The exhibit “World War I and the Clemson Community” on display in the lobby of R.M. Cooper Library through May 15, 2017 highlights the significant impact the war had on campus life. In particular, the all-male college saw the arrival of the first women faculty members.
A handful of women worked in staff positions on campus in the school’s early years. And librarian Katherine B. Trescot was classified as a member of the professional administrative staff. But there were no women among the teaching faculty until World War I military service reduced the number of available male faculty members nationwide .
In the summer of 1918, twenty-three year old Rosamond Wolcott was hired to replace her brother Wallace who left his position teaching architecture to join the Army. Wolcott had a B.A. and a Master of Architecture from Cornell University.

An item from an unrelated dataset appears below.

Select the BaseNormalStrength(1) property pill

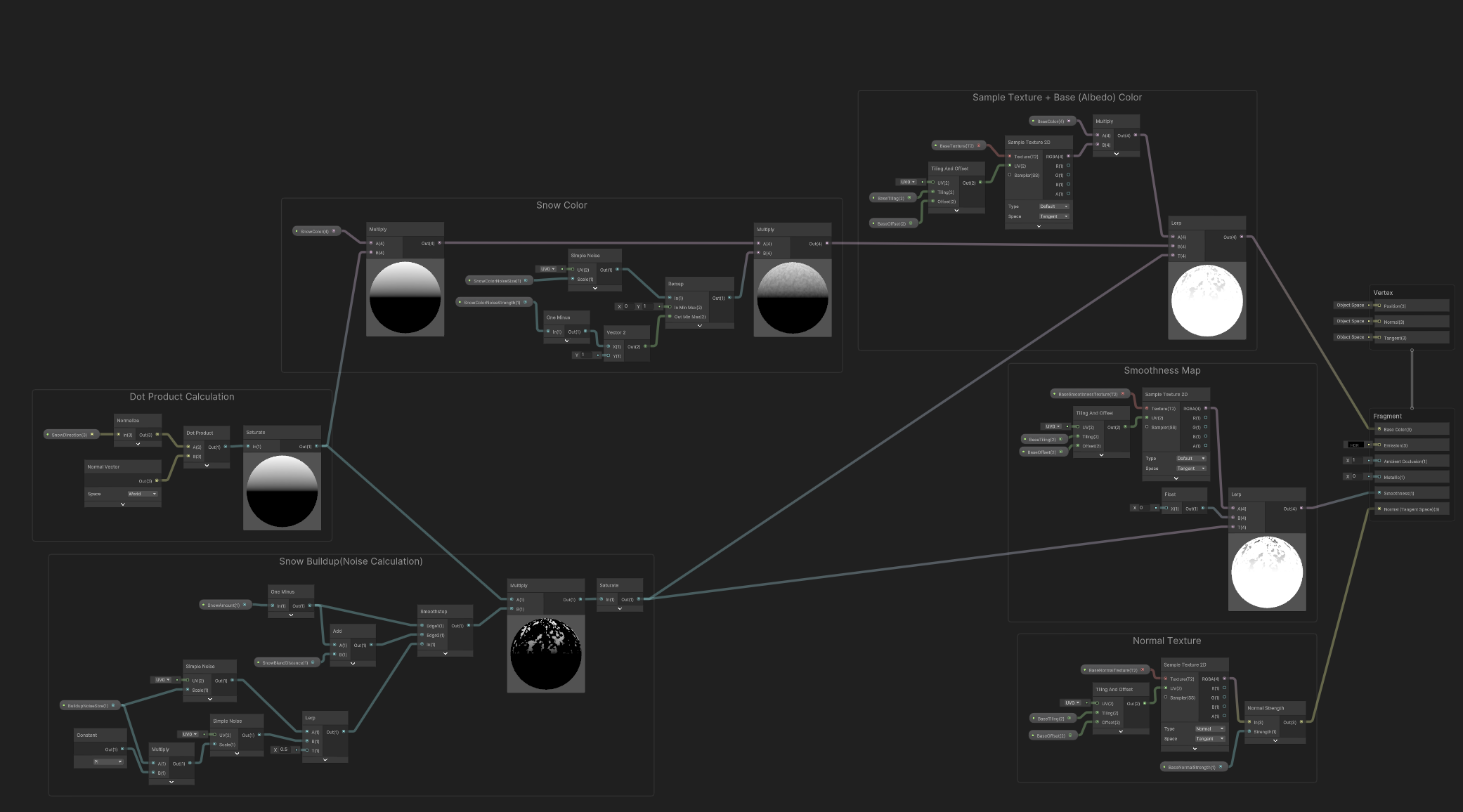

She wrote to Rudolph Lee, Head of the Architecture Department: “If you have any prejudice in appointing a woman for the position, I thought the fact that Cornell has appointed me to a position in their College of Architecture might be an argument in my favor.”
At Clemson, Wolcott taught Architecture and Drawing classes in the Fall 1918 semester. After leaving Clemson, Wolcott and her brother opened their own architecture firm in New York City.
Mary Evans, who held a degree from the University of Tennessee, was hired as an instructor in the Botany Division to teach Entomology and Zoology. She continued to teach at Clemson into the 1920s and later married Clemson professor William Aull.
Mable E. Stehle, who had a degree from Ohio State, was hired as an Instructor of Entomology, and also French. Stehle also continued to teach at Clemson into the early 1920s.
Although not a teaching position, Ellen Converse, with a degree from the University of Tennessee, filled a position as Assistant Botanist and Plant Pathologist for the Experiment Station.
While the hiring of Wolcott, Evans, Stehle and Converse was a significant moment in the school’s history, it wasn’t the beginning of a trend. They were not replaced by other women when they left and Clemson did not regularly hire women in faculty and administrative positions until the 1970s.